# bb30 bearing



## shotojs78 (May 20, 2008)

Hi, can I remove my bb30 bearing (caad 9) without a specific tool, can I take something in my house and do the job?? We just need soemthing to put inside and push.. idea??

thanks


----------



## STARNUT (Jun 19, 2005)

right tool for the right job means you won't smoke the cir-clip. How are you going to get it back in once you get it out?

Starnut


----------



## shotojs78 (May 20, 2008)

STARNUT said:


> right tool for the right job means you won't smoke the cir-clip. How are you going to get it back in once you get it out?
> 
> Starnut


but the cir-clip are inside the bearings right? so if we push the bearings out the cir-clips are still in the BB box?

just need to remove the bearing, I sold the bearings (still very good) just bought enduro..


----------



## CHL (Jun 24, 2005)

No, the C clips serve as the backing to the bearings. You press the bearings until it sits against the C-Clip. If you use the wrong tool and it touches the C-Clip as you hammer the bearing out, then you will damage the C-Clip and possibly the frame as well.

Buy the tools on the cheap off Ebay or buy the Enduro BB30 tool (bought this one on Starnut's recommendation and true to word, it works so easily). The Enduro tool pulls the bearing out and their is no hammering. This means you can reuse the bearing. Cannondale recommends replacing the bearings if you use the "punch" tool.

C


----------

* _Objective A_
In the forum thread on BB30 bearings, give each post's poster name and date in the order the posts appear.

* _Information provided_
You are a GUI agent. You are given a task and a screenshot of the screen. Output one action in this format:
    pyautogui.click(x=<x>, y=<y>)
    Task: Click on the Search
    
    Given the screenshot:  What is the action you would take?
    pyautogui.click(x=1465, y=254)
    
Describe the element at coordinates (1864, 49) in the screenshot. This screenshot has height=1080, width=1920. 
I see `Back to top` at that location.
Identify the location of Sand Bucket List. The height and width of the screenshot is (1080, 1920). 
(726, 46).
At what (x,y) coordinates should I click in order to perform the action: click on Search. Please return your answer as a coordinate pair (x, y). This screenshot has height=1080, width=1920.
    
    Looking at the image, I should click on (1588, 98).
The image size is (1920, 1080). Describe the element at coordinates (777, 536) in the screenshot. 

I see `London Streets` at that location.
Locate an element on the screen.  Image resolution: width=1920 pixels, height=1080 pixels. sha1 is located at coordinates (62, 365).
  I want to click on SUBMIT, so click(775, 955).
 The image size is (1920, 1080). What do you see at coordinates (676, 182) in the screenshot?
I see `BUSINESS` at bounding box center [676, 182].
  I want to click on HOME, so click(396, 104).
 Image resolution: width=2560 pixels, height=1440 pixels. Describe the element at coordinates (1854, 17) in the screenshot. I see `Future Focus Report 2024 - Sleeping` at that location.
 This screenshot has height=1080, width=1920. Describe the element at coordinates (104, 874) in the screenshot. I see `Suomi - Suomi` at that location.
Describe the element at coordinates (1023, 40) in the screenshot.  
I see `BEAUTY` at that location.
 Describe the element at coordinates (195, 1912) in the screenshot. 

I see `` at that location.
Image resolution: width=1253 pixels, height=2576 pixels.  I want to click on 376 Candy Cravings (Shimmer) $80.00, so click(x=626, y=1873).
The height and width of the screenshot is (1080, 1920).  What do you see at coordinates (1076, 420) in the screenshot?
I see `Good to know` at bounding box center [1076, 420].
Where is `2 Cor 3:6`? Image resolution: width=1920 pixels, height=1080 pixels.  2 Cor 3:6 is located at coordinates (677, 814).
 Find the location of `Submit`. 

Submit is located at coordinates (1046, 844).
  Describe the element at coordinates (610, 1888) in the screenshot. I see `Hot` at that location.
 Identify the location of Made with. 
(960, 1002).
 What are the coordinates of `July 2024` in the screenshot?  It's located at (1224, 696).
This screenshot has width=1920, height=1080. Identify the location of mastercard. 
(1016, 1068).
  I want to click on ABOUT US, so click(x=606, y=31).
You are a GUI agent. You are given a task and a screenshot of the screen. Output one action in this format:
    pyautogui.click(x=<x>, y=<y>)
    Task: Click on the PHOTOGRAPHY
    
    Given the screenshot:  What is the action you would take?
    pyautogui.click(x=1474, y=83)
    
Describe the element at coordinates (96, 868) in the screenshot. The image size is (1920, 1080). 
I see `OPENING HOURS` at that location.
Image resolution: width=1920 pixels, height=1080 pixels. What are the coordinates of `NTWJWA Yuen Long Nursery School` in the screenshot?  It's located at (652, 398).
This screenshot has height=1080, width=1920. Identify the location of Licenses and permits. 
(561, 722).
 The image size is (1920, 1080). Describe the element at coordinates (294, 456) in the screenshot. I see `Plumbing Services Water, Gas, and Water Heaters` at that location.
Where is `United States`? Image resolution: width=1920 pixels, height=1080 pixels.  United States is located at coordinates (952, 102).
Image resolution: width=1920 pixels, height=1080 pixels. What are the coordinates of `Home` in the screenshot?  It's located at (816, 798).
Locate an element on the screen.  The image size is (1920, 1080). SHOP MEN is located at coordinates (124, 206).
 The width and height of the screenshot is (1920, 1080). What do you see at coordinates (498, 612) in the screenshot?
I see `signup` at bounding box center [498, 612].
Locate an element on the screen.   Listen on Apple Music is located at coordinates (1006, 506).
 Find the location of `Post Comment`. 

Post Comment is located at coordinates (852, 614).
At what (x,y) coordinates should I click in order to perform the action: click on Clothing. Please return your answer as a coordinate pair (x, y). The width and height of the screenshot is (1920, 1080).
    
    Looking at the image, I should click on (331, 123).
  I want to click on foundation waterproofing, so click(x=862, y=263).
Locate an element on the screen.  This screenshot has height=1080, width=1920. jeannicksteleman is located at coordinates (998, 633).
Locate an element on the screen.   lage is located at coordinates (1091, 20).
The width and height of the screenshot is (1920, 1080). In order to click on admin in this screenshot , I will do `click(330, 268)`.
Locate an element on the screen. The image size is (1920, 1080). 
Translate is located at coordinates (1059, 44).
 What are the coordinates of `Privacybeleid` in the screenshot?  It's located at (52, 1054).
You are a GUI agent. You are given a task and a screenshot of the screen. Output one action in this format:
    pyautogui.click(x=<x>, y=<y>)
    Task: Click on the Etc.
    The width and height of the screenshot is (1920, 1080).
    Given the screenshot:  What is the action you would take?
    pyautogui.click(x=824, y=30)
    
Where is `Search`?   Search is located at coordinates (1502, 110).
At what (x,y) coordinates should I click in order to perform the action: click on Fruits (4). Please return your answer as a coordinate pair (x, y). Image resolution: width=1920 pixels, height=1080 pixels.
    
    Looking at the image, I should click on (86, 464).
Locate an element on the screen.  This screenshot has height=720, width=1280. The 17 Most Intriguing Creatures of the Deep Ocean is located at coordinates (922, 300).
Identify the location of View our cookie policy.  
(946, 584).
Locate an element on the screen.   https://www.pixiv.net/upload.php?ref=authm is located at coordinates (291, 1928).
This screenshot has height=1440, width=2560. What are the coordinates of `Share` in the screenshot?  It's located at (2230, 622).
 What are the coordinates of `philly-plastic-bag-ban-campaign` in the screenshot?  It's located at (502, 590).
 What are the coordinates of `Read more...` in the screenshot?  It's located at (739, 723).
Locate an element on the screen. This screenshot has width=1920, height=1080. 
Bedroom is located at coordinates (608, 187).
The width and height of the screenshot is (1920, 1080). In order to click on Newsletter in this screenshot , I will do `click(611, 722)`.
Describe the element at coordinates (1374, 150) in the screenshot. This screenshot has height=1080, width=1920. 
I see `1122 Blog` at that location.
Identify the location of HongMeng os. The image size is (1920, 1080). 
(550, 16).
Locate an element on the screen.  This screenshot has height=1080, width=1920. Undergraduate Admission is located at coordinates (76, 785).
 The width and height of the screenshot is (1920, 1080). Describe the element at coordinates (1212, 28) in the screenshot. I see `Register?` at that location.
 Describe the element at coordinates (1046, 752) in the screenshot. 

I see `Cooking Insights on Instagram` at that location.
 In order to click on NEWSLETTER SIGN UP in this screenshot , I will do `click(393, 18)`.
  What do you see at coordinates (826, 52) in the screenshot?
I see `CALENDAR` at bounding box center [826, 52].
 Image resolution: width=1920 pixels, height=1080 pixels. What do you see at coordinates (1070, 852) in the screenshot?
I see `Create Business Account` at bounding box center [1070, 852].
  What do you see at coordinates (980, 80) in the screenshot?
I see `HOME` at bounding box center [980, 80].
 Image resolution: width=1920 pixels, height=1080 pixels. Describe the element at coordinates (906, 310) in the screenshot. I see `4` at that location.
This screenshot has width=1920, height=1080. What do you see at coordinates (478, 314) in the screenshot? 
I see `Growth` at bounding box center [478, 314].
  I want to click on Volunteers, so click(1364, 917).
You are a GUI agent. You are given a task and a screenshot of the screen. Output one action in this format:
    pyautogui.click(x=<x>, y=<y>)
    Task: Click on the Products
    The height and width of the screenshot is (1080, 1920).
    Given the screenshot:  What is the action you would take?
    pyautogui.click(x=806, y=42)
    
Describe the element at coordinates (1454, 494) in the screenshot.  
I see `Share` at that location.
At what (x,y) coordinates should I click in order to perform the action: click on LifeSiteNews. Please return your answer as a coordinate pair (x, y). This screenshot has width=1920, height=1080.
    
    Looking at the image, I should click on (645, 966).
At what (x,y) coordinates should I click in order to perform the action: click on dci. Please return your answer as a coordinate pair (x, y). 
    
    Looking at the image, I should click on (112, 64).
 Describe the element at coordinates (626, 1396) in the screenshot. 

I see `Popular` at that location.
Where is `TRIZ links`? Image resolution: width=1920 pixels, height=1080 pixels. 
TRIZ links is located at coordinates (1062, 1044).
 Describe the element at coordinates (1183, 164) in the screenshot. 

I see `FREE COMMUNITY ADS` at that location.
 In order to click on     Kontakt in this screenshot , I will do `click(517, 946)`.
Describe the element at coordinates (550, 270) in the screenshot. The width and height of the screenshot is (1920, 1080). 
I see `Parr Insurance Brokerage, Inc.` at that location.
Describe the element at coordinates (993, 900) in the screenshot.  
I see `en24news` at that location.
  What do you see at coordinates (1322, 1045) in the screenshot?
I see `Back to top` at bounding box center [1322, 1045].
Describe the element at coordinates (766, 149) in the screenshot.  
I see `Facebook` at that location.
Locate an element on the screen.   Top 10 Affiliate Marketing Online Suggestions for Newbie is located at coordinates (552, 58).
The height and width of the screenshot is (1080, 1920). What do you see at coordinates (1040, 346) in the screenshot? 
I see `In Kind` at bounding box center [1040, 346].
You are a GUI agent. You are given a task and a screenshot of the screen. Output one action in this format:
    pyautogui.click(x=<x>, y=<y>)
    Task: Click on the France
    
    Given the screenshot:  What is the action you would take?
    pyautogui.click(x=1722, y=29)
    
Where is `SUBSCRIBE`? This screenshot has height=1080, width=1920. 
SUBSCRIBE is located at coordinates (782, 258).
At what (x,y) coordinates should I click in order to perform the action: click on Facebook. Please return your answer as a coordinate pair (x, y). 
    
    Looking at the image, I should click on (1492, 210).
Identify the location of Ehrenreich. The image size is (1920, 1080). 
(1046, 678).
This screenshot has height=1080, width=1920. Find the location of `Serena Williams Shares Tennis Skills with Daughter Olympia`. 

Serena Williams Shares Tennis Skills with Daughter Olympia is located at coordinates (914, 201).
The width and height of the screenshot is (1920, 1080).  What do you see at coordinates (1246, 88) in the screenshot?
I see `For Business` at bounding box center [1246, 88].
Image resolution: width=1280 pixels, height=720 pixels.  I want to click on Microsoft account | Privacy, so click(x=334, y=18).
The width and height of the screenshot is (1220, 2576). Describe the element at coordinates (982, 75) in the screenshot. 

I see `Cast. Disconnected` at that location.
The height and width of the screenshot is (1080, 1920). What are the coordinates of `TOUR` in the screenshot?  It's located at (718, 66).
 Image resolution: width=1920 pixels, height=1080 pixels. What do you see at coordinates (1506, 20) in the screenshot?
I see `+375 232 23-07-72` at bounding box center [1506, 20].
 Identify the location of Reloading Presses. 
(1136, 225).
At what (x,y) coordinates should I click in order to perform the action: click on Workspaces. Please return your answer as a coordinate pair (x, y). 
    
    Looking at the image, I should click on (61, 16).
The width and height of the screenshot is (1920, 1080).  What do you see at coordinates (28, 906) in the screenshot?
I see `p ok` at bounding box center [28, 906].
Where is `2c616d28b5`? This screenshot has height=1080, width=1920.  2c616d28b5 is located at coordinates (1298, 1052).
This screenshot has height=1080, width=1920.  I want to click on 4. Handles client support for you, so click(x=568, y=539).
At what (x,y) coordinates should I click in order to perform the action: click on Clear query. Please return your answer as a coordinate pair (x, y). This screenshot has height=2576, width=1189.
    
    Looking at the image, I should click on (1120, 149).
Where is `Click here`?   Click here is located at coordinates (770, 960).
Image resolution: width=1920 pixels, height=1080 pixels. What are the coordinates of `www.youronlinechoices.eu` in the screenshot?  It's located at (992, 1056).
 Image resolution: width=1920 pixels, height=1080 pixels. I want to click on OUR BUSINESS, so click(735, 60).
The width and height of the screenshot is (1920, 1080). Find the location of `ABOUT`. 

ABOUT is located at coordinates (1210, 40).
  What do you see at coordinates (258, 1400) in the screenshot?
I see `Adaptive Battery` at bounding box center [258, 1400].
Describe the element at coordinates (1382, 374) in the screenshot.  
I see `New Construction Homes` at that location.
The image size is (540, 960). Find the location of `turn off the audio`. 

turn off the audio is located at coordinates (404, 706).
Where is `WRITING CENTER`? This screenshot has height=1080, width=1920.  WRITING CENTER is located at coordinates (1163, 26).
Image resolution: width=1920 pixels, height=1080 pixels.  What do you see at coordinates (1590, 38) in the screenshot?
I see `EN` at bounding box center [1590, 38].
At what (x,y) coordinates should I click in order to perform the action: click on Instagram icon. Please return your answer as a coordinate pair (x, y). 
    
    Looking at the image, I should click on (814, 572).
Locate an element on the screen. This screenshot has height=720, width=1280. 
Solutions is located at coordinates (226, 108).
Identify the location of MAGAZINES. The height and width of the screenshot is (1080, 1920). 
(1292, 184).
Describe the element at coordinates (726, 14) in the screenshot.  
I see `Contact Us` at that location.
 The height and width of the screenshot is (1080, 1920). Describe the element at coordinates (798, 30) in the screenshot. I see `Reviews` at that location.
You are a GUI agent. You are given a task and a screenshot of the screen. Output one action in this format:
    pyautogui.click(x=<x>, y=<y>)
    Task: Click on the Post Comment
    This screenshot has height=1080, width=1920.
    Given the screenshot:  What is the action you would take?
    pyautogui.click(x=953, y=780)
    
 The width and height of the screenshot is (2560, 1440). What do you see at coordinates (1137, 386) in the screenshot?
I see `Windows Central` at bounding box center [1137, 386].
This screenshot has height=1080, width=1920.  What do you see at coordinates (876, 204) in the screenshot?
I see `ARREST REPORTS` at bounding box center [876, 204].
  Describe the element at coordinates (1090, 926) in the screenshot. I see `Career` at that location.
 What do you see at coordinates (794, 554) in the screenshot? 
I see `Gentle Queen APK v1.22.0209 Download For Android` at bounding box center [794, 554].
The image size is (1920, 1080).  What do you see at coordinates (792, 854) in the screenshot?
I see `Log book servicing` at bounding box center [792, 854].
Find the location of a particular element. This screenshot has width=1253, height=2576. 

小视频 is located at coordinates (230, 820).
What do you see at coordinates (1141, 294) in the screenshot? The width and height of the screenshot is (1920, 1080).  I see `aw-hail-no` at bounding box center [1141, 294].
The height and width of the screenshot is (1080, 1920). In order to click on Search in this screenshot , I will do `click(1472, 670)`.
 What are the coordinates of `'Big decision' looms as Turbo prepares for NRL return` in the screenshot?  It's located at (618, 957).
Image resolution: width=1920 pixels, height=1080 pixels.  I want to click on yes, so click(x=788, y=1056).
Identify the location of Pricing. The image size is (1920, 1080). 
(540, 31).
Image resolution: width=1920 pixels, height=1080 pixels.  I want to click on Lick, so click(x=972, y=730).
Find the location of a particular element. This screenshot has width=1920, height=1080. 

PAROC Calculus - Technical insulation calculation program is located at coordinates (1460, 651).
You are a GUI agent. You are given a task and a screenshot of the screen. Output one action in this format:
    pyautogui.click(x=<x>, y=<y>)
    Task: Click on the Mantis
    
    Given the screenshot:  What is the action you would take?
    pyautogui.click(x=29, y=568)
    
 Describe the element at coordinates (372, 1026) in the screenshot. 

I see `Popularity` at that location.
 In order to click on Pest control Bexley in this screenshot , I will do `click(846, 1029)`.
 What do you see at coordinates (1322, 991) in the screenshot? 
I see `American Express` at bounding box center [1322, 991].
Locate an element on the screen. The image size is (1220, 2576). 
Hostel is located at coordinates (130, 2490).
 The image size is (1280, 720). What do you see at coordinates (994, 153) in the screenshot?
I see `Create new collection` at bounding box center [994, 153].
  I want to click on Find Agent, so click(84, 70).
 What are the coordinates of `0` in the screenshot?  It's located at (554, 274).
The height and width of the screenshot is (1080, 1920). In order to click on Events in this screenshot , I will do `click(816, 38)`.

* _Objective B_
State how many lines in the rows contain the string "particular", with case counting. Reply with the number only.

* _Exercise answer A_
shotojs78 (May 20, 2008)
STARNUT (Jun 19, 2005)
shotojs78 (May 20, 2008)
CHL (Jun 24, 2005)

* _Exercise answer B_
2